Второй Всероссийский съезд православных старообрядцев (единоверцев) по вопросу о клятвах составил проект определения для рекомендации его Поместному Собору 1917–1918 гг. в следующем виде: «Клятвенные запреты, изреченные отдельными святителями: Антиохийским Патриархом Макарием, Сербским Митрополитом Гавриилом, Никейским Митрополитом Григорием и Молдавским Митрополитом Гедеоном и Соборами 1656, 1666 и 1667 гг., поскольку запреты касаются самих обрядов, Собор отменяет, с участием Вселенских Патриархов или, по крайней мере, их представителей»[56]
.Поскольку вопрос об отмене клятв возбуждался со стороны старообрядцев, то архипастыри Православной Российской Церкви не могли не отвечать так или иначе на это. Мы уже познакомились с суждением по этому вопросу митрополита Московского Платона, с именем которого связано учреждение единоверия в Русской Православной Церкви и который высказался за отмены клятв, но только со старообрядцев, изъявивших согласие быть в единении с Греко-Российской Церковью, сохраняя при этом старые чины и обряды. Эта отмена клятв совершалась, так сказать, в частном порядке, хотя старообрядцы, а потом и единоверцы просили отменить их вообще.
Старообрядцам-единоверцам, как было замечено выше, казалось, что они, хотя и соединились с Греко-Российской Церковью, но продолжают оставаться под клятвою, как сохраняющие старые обряды, совершение которых Собором 1667 года было для всех русских православных христиан безусловно воспрещено. Для успокоения мятущейся совести старообрядцев-единоверцев выдающийся иерарх Русской Православной Церкви митрополит Московский Филарет выступил с разъяснением смысла клятв Московского Собора 1667 года. В своем «Изъяснении» митрополит Филарет на поставленный им вопрос: «На кого же падает проклятие Собора 1667 года?», приведя текст соборного определения, отвечает следующим образом:
«Из сего следует, что держащиеся обрядов Стоглавого Собора, если перестают быть противниками Православной Церкви и входят в примирение с нею, по силе самого Определения Собора 1667 года, должны быть разрешены и действительно разрешаются от проклятия Святейшим Синодом и данною от Бога архиерейской властью. А что они остаются при обрядах Стоглавого Собора, сие не должно приводить их в сомнение, потому что на сии обряды Собором 1667 года проклятия не положено, как выше доказано, Святейший же Синод, по снисхождению, благословляет им соблюдать ежи обряды»[57]
.Вслед за митрополитом Московским Филаретом в таком же духе объясняли клятву Большого Московского Собора 1667 года и многие другие исследователи этого вопроса, а также и Святейший Синод в изданном в 1886 году «Изъяснении о содержащихся в полемических против раскола сочинениях прежнего времени порицаниях на именуемые старые обряды».

**ИСХОДНЫЕ СТРОКИ:**
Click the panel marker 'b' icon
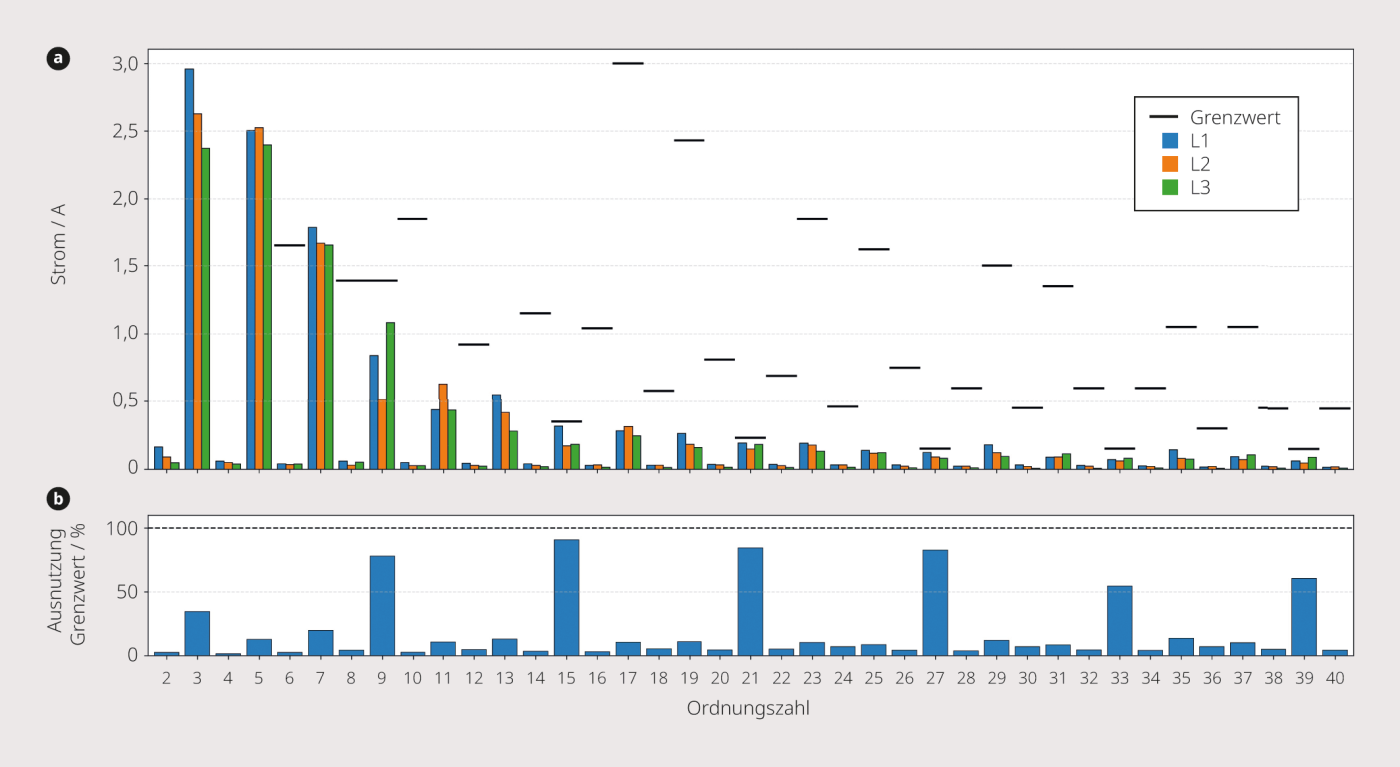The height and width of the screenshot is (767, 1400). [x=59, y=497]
* * *
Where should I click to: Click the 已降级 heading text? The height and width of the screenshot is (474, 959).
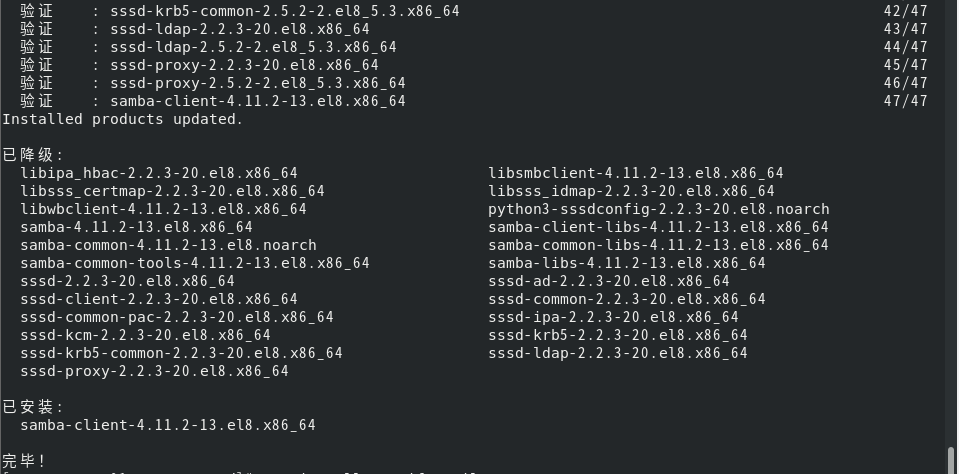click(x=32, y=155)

**ЗАДАНИЯ ДЛЯ РАБОТЫ:**
1. Ответьте по тексту о снятии клятв со старообрядцев:
(а) Какому собору второй Всероссийский съезд православных старообрядцев (единоверцев) рекомендовал свой проект определения?
(б) С именем какого митрополита связано учреждение единоверия в Русской Православной Церкви?
(в) В каком году Святейший Синод издал «Изъяснение о содержащихся в полемических против раскола сочинениях прежнего времени порицаниях на именуемые старые обряды»?
2. Продолжите текст о снятии клятв со старообрядцев, начав сразу после его последнего предложения.

**ОТВЕТЫ К ЗАДАНИЯМ:**
1.
(а) Поместному Собору 1917–1918 гг.
(б) С именем митрополита Московского Платона.
(в) В 1886 году.

2.
Такова была официальная точка зрения церковной иерархии того времени на смысл и значение клятв Московского Собора 1667 года. По существу этот взгляд не был ложным, однако оставался несколько односторонним и исторически неверным, что, конечно, понимали старообрядцы-единоверцы, почему и продолжали ставить вопрос об отмене клятв на содержание старых обрядов и после этих «Изъяснений». Следует признать, что с учреждением единоверия Греко-Россйская Церковь фактически отменила клятвы за содержание старых обрядов, но формально они не были ею сняты и продолжают оставаться таковыми и по сей день. Таким образом, объясняя старообрядцам-единоверцам, что они, как находящиеся в общении с Церковью, фактически под клятвою Собора 1667 года не состоят, митрополит Филарет был прав, потому что Церкви принадлежит право вязать и решить.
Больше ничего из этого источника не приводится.